# Looking for a squat in California.



## zaman_27 (Jan 12, 2012)

Hi I came to California a few weeks back to get away from the cold of england. I was staying in hostels,but have now run out of all money,and am homeless. being homeless aint too much fun in America. I want to know if anybody can let me join a cool squat in Los angeles (or surrounding areas,such as San francisco)? I have squatted for about 2 years in London and know all the traditionss of squatting. i have met a few American squatters in London and liked them a lot. Looking forward to some help. Thanks folks.


----------



## IOWACORE (Jan 13, 2012)

never been to LA. San francisco is ok to squat in but with property value being so high, owners are a lot more attentive to their houses, and dont like to leave them abandoned for too long. Oakland is great though, tons of abandoned shit. if your just looking for temporary housing or a good starting point in the bay area? try "homes not jails" san Francisco. or ask around. ask people on the street. its very common in the bay, not sure about LA, but who knows? talk to the dirty kids and punks and you might get lucky. 

best of luck to you!


----------



## zaman_27 (Jan 13, 2012)

Like i said,being homeless in an uber-capitalistic society like America ain't no fun. So I would be so grateful if somebody would give mt eh adress of a specific squat i could joing in California. Thanks.


----------



## Cardboard (Jan 13, 2012)

Ho to Hellarity house in Oakland. they are facing eviction right now and could use a hand maybe. Maybe they are done by the time you get there though.


----------



## Pheonix (Jan 13, 2012)

squatting ain't as acceptable here as it is in Europe. not many squatters want to publish the location of their squat over the internet for many very good reasons. like it was mentioned earlier your best bet is to ask around on the streets.

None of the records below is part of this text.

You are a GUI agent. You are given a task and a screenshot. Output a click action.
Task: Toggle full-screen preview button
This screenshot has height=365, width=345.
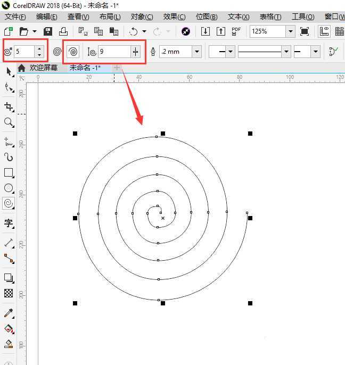click(305, 31)
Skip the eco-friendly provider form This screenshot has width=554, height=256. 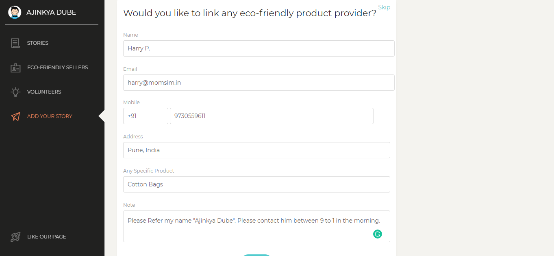tap(384, 7)
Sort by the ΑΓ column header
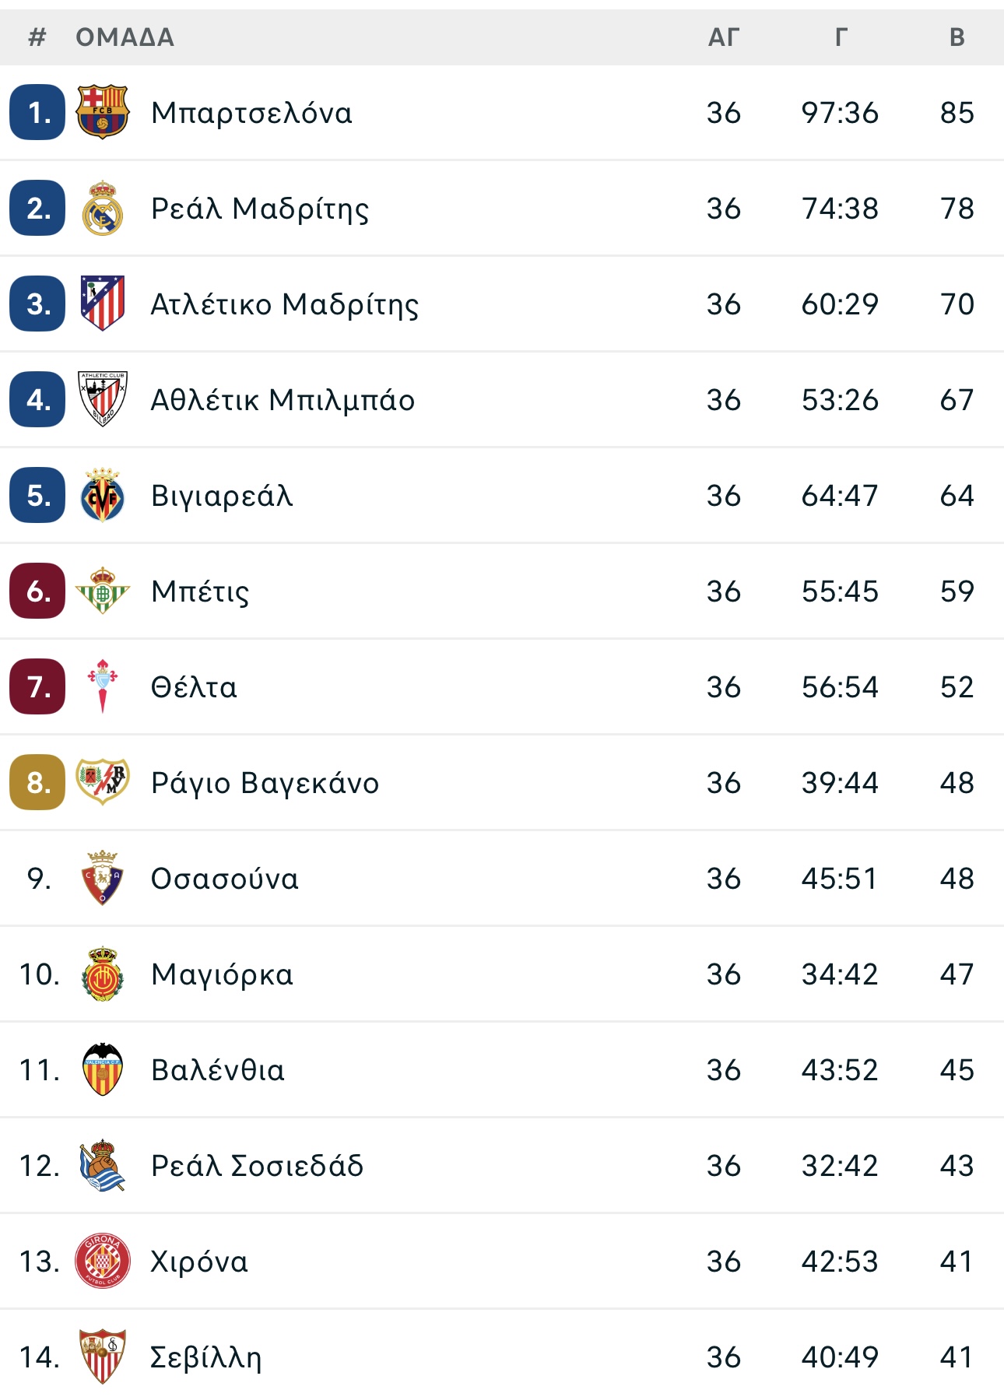Viewport: 1004px width, 1397px height. 723,37
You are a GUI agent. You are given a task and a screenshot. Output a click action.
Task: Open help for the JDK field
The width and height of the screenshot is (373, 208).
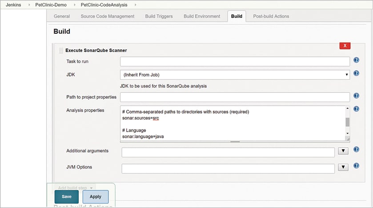(x=356, y=74)
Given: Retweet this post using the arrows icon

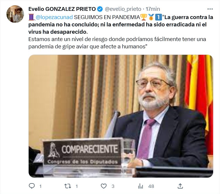Looking at the screenshot, I should point(68,186).
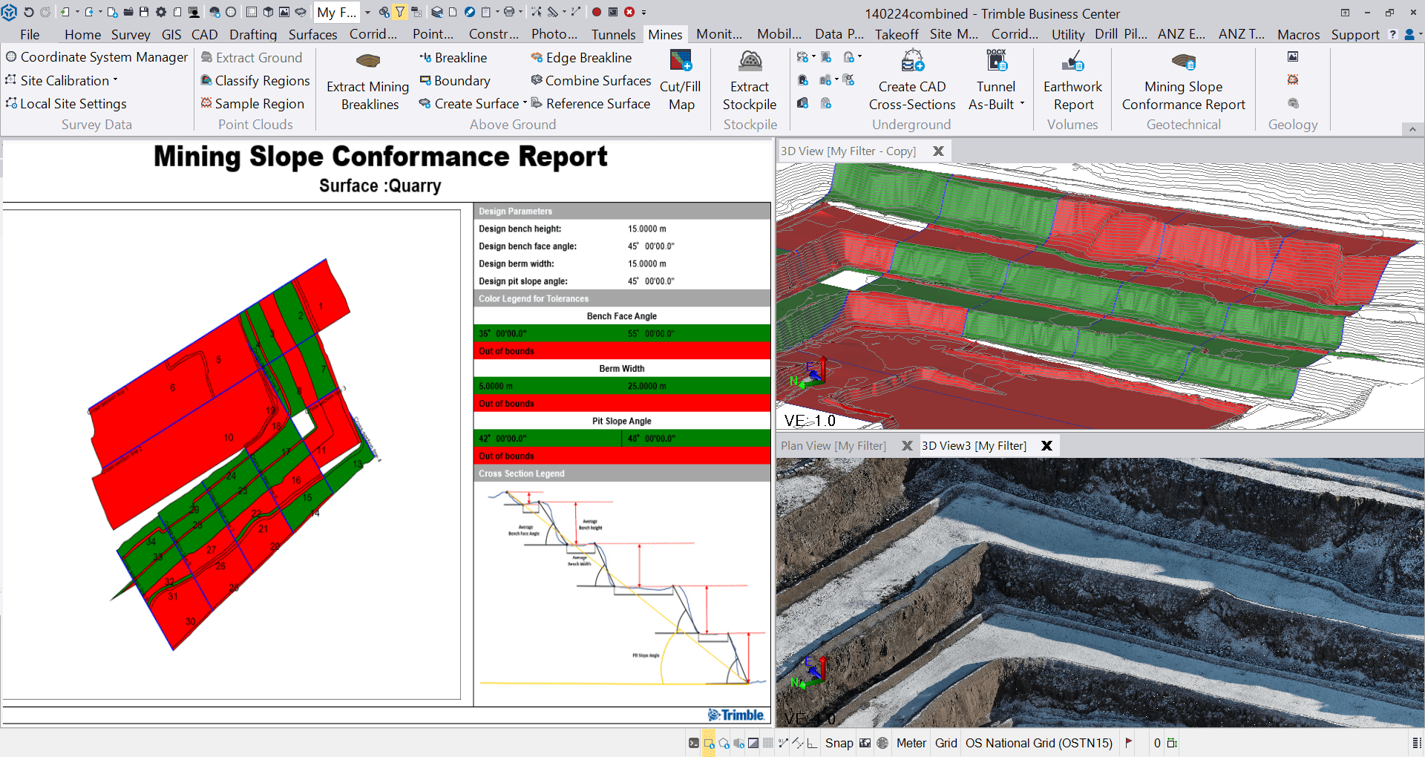
Task: Open the Mining Slope Conformance Report tool
Action: tap(1183, 61)
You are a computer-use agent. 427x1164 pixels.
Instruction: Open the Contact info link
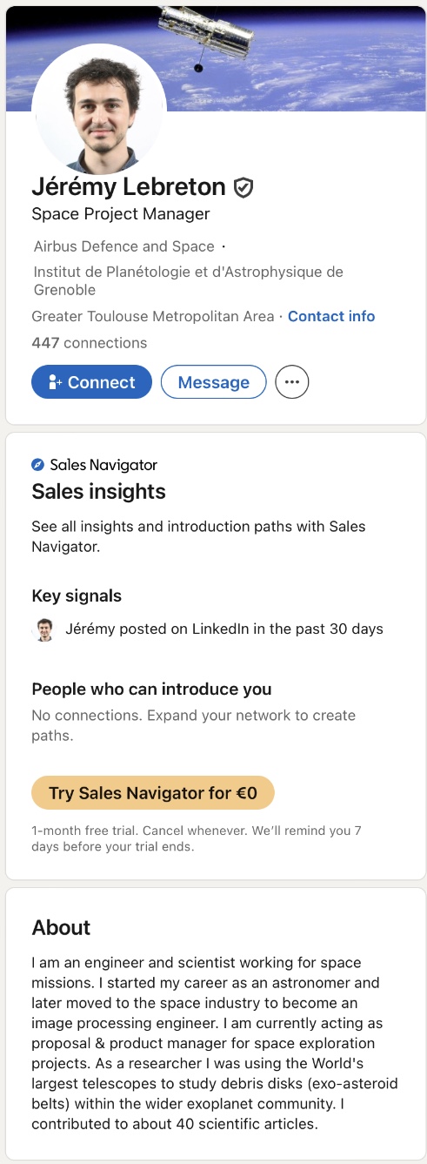[331, 316]
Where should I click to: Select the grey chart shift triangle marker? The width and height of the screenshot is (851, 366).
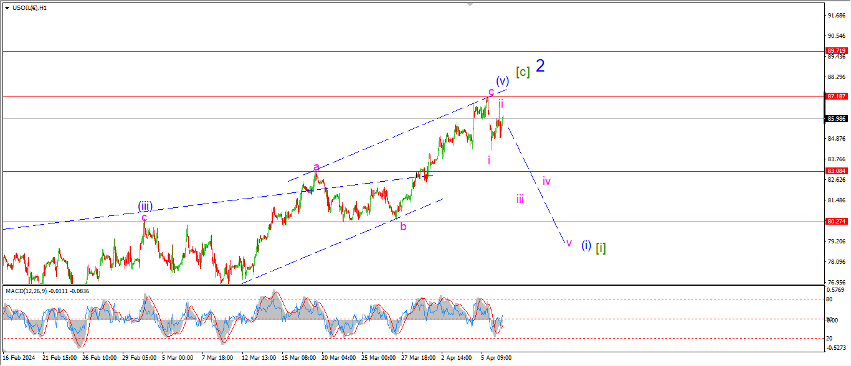[x=470, y=4]
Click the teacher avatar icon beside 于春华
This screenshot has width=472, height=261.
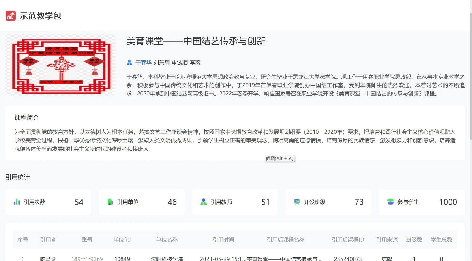[129, 62]
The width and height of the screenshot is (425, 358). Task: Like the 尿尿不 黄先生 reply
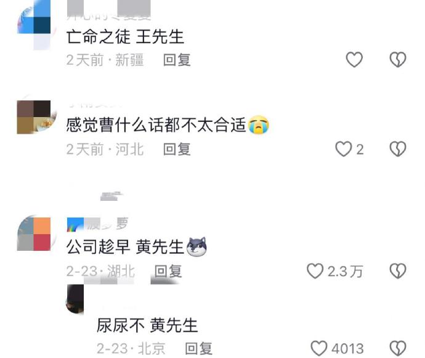click(x=319, y=348)
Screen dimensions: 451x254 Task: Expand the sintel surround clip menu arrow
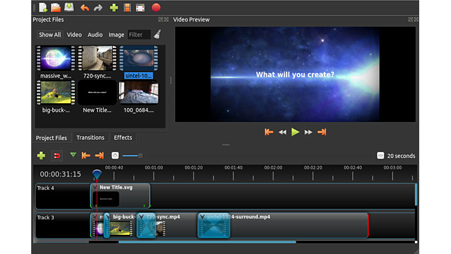click(202, 217)
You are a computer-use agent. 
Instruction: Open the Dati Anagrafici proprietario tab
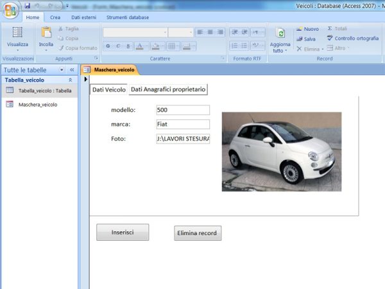click(x=167, y=89)
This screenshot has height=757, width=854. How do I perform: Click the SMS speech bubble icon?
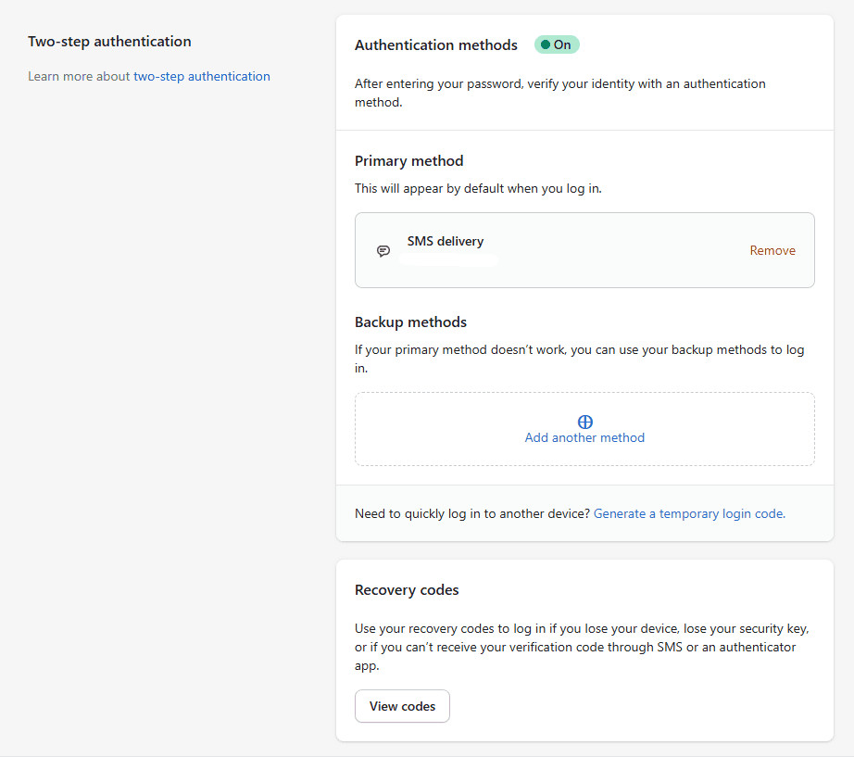click(x=383, y=250)
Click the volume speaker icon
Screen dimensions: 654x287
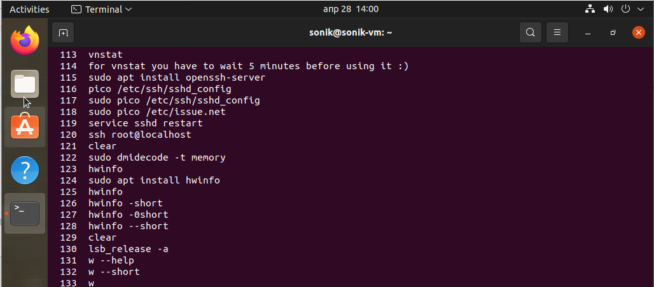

http://www.homesnotjailssf.org/wb/


----------



## FLoP (Jan 13, 2012)

There is an empty house on the water front in Santa Monica. It's half a km to the north of the Santa Monica pier. It's the only one there. Super temp tho like a night or three a week. It's right on the beach. Other than that ask the kids in Venice or the ones on Hollywood blvd. I know sleep spots in the area, but no legit squats. And if you are in hollywood look up My Friends Place. It's a drop in center on Hollywood blvd. food, showers, socks and a nice spot to chill for a minute. The have health services too and shit like that. Tell em you are under 23 and looking for a job. They will give you free bus tokens that way. Stay safe


----------



## luciferchrist (Jan 13, 2012)

HEllarity surely could use more foreigners


----------



## zaman_27 (Jan 14, 2012)

well if a person dont want to publish the adrss of the squat over the internet then just send me a private message. thanks.


----------



## Kim Chee (Jan 14, 2012)

zaman_27 said:


> well if a person dont want to publish the adrss of the squat over the internet then just send me a private message. thanks.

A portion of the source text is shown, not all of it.